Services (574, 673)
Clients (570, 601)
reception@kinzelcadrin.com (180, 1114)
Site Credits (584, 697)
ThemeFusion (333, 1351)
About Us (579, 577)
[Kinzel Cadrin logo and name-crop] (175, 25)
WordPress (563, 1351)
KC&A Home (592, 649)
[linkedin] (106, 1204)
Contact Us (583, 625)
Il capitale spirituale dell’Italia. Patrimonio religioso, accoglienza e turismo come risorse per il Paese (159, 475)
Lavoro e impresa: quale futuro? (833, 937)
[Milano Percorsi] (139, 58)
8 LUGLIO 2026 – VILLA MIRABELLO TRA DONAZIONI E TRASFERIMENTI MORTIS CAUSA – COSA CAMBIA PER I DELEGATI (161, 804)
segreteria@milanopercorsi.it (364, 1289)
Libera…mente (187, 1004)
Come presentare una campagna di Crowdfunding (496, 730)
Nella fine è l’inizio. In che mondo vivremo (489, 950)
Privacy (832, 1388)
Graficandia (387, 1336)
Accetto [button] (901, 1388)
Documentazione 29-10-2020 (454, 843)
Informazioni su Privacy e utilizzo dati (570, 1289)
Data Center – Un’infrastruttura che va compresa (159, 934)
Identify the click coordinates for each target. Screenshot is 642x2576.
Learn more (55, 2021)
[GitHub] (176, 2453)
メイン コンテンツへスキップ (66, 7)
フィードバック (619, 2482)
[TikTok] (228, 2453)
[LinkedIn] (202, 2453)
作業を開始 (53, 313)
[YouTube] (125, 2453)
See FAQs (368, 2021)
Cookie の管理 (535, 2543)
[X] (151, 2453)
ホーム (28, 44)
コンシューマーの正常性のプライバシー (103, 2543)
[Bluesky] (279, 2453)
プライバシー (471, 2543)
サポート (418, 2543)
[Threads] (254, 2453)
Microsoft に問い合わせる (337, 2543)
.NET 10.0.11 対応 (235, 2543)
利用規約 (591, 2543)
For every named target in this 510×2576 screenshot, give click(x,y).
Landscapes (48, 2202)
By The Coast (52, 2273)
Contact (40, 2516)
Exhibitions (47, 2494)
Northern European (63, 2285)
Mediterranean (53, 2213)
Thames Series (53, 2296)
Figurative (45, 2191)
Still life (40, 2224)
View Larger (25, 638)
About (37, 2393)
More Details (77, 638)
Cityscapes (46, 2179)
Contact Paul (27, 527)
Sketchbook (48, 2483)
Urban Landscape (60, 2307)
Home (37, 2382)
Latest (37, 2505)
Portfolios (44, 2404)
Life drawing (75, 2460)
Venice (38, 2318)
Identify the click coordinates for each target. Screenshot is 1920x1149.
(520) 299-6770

=== WHAT TO DO ===
Using the listing above, write every line out again exactly.

=== RESPONSE FOR THIS EXERCISE ===
Services (574, 673)
Clients (570, 601)
reception@kinzelcadrin.com (180, 1114)
Site Credits (584, 697)
ThemeFusion (333, 1351)
About Us (579, 577)
[Kinzel Cadrin logo and name-crop] (175, 25)
WordPress (563, 1351)
KC&A Home (592, 649)
[linkedin] (106, 1204)
Contact Us (583, 625)
Il capitale spirituale dell’Italia. Patrimonio religioso, accoglienza e turismo come risorse per il Paese (159, 475)
Lavoro e impresa: quale futuro? (833, 937)
[Milano Percorsi] (139, 58)
8 LUGLIO 2026 – VILLA MIRABELLO TRA DONAZIONI E TRASFERIMENTI MORTIS CAUSA – COSA CAMBIA PER I DELEGATI (161, 804)
segreteria@milanopercorsi.it (364, 1289)
Libera…mente (187, 1004)
Come presentare una campagna di Crowdfunding (496, 730)
Nella fine è l’inizio. In che mondo vivremo (489, 950)
Privacy (832, 1388)
Graficandia (387, 1336)
Accetto [button] (901, 1388)
Documentazione 29-10-2020 (454, 843)
Informazioni su Privacy e utilizzo dati (570, 1289)
Data Center – Un’infrastruttura che va compresa (159, 934)
Identify the click coordinates for each target. Screenshot is 642x2576.
Learn more (55, 2021)
[GitHub] (176, 2453)
メイン コンテンツへスキップ (66, 7)
フィードバック (619, 2482)
[TikTok] (228, 2453)
[LinkedIn] (202, 2453)
作業を開始 (53, 313)
[YouTube] (125, 2453)
See FAQs (368, 2021)
Cookie の管理 (535, 2543)
[X] (151, 2453)
ホーム (28, 44)
コンシューマーの正常性のプライバシー (103, 2543)
[Bluesky] (279, 2453)
プライバシー (471, 2543)
サポート (418, 2543)
[Threads] (254, 2453)
Microsoft に問い合わせる (337, 2543)
.NET 10.0.11 対応 (235, 2543)
利用規約 (591, 2543)
For every named target in this 510×2576 screenshot, give click(x,y).
Landscapes (48, 2202)
By The Coast (52, 2273)
Contact (40, 2516)
Exhibitions (47, 2494)
Northern European (63, 2285)
Mediterranean (53, 2213)
Thames Series (53, 2296)
Figurative (45, 2191)
Still life (40, 2224)
View Larger (25, 638)
About (37, 2393)
More Details (77, 638)
Cityscapes (46, 2179)
Contact Paul (27, 527)
Sketchbook (48, 2483)
Urban Landscape (60, 2307)
Home (37, 2382)
Latest (37, 2505)
Portfolios (44, 2404)
Life drawing (75, 2460)
Venice (38, 2318)
Identify the click coordinates for each target. Screenshot is 1920x1149.
(520) 299-6770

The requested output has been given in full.